By Sebastian Wright |

Mortgage lenders are now prohibited by federal law from conducting a foreclosure while a mortgage modification application is under consideration. Before a foreclosure is begun, the lender or their servicer must take steps to let the borrower know what options exist to keep the house.

Can I change the loan amount before closing?

For example, your lender is allowed to change your closing costs without restriction if: You decided to get a different kind of loan or change the amount of your down payment. The appraisal on the home you want to buy came in higher or lower than expected.

Why servicers foreclose when they should modify?

Once a loan is modified or the home foreclosed on and sold, the requirement to make advances stops. Servicers will only want to modify if doing so stops the clock on advances sooner than a foreclosure would.

What fees Cannot change on a loan estimate?

Zero tolerance. Lenders cannot change their fees at all after disclosing them, unless there’s a value change of circumstance — this includes origination fees and transfer taxes. If the fees do change, the lender must pay the difference. 10% tolerance.

Can a foreclosure be done while a loan modification is in process?

New federal rules prohibit dual tracking. Mortgage lenders are now prohibited by federal law from conducting a foreclosure while a mortgage modification application is under consideration. Before a foreclosure is begun, the lender or their servicer must take steps to let the borrower know what options exist to keep the house.

What happens if you miss the 120 day deadline for a loan modification?

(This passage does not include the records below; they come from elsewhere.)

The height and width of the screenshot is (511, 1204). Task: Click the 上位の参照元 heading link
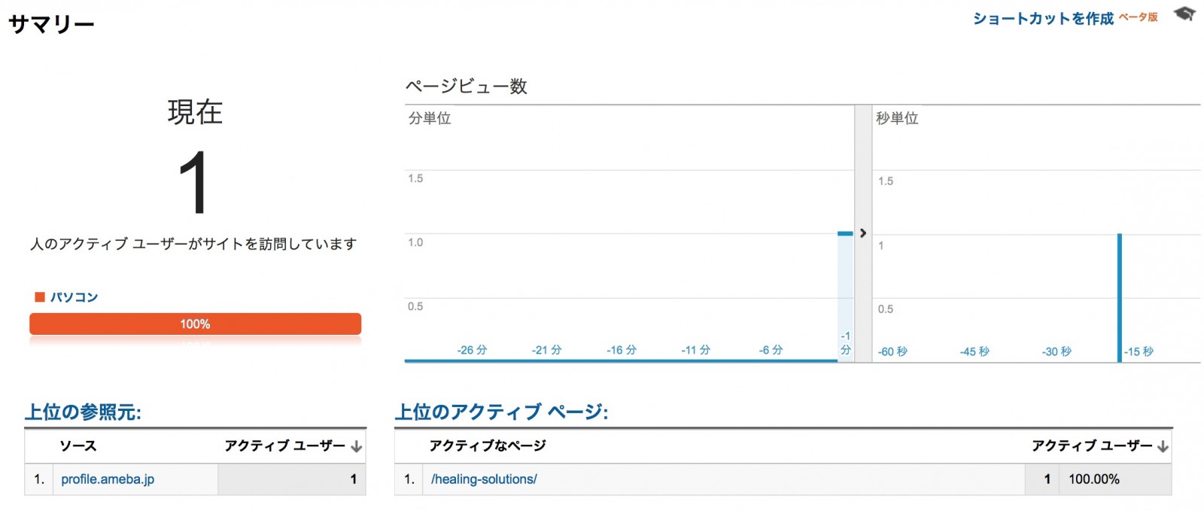tap(83, 412)
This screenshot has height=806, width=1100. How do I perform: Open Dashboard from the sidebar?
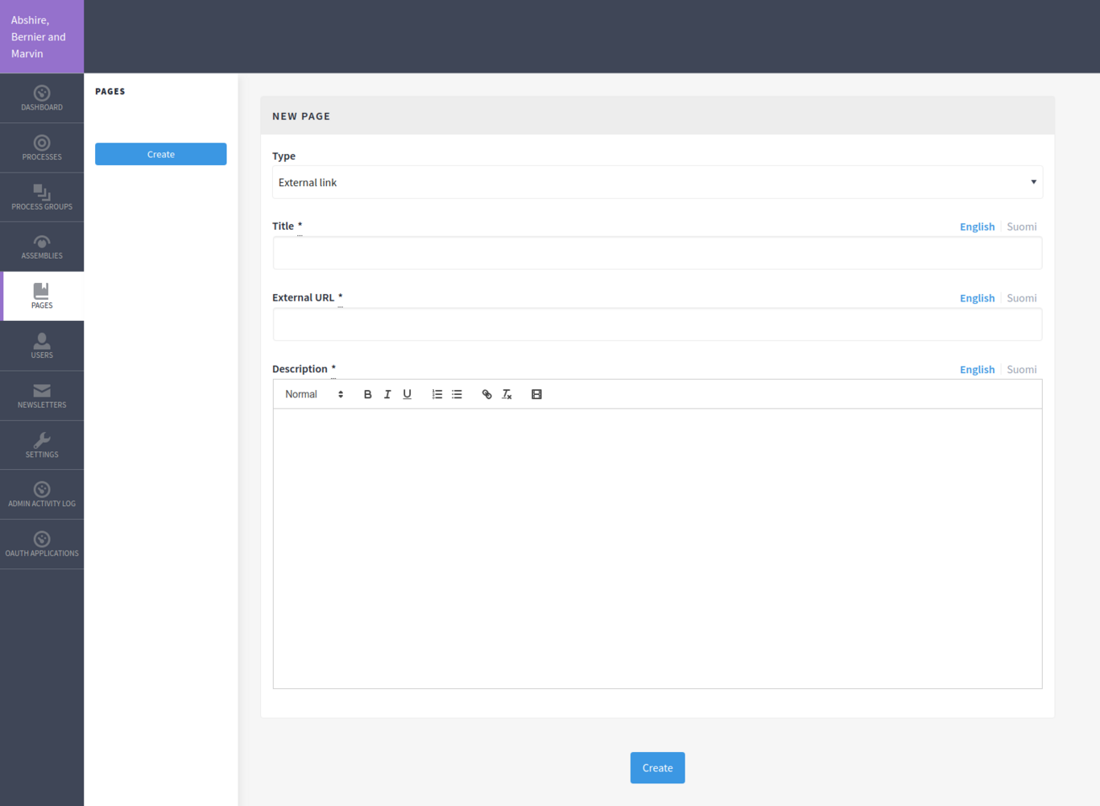click(42, 98)
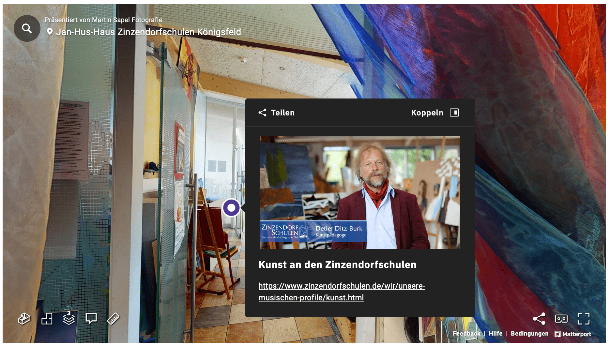Toggle the tags speech bubble icon
Image resolution: width=610 pixels, height=347 pixels.
91,318

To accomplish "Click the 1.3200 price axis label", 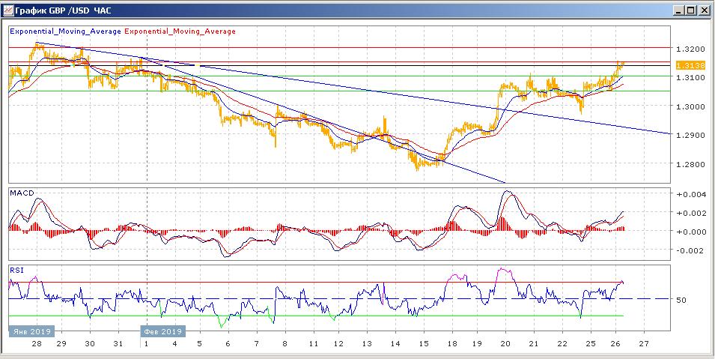I will click(689, 49).
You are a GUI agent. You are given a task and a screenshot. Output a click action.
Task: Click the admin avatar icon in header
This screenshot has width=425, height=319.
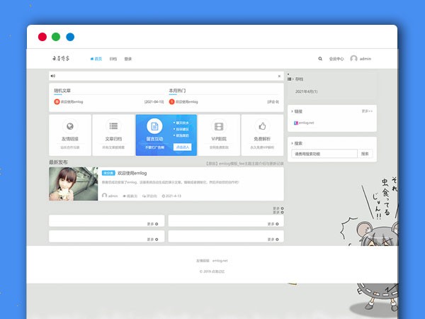point(353,59)
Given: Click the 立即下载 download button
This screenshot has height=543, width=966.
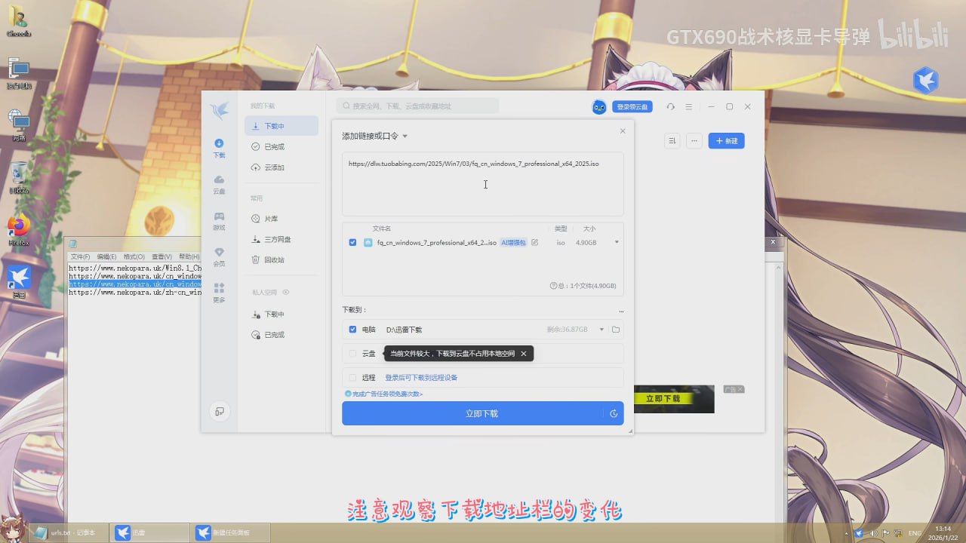Looking at the screenshot, I should tap(472, 413).
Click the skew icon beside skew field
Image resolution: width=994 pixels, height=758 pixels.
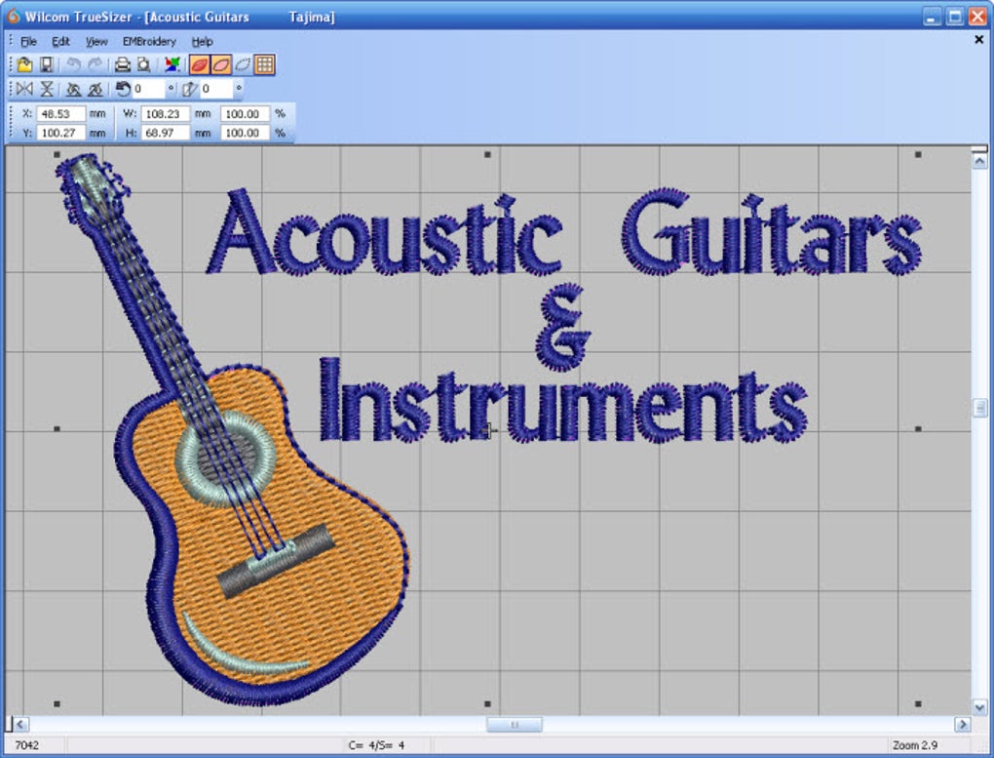click(189, 90)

If the borrower misses the 120 day deadline for submitting a loan modification application, there’s still protection in the new rules. If a loan mod application is made more than 37 days before the foreclosure sale, the servicer cannot conduct a foreclosure sale until it issues a decision on the application.

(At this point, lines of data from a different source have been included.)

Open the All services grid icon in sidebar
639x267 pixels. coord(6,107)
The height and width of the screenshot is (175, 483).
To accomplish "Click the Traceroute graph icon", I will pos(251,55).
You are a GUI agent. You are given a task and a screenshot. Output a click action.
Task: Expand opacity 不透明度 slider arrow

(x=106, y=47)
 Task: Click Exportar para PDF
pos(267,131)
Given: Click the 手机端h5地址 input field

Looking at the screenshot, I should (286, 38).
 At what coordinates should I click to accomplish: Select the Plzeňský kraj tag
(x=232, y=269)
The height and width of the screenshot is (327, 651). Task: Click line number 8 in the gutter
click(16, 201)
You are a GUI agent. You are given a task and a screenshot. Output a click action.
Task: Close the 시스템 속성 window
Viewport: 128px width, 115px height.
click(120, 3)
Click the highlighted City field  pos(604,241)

What happens at the end of the foreclosure process?

At this point, the loan will be handed over to the lender’s foreclosure department in the same county where the property is located. The borrower is informed that the notice will be recorded. The lender will typically give the borrower another 90 days to settle the payments and reinstate the loan.

How long does it take for a foreclosure notice to be published?

If the loan has not been made up to date within the 90 days following the notice of default, then a notice of trustee sale will be recorded in the county where the property is located. The lender must also generally publish a notice in the local newspaper for three weeks indicating that the property will be available at public auction.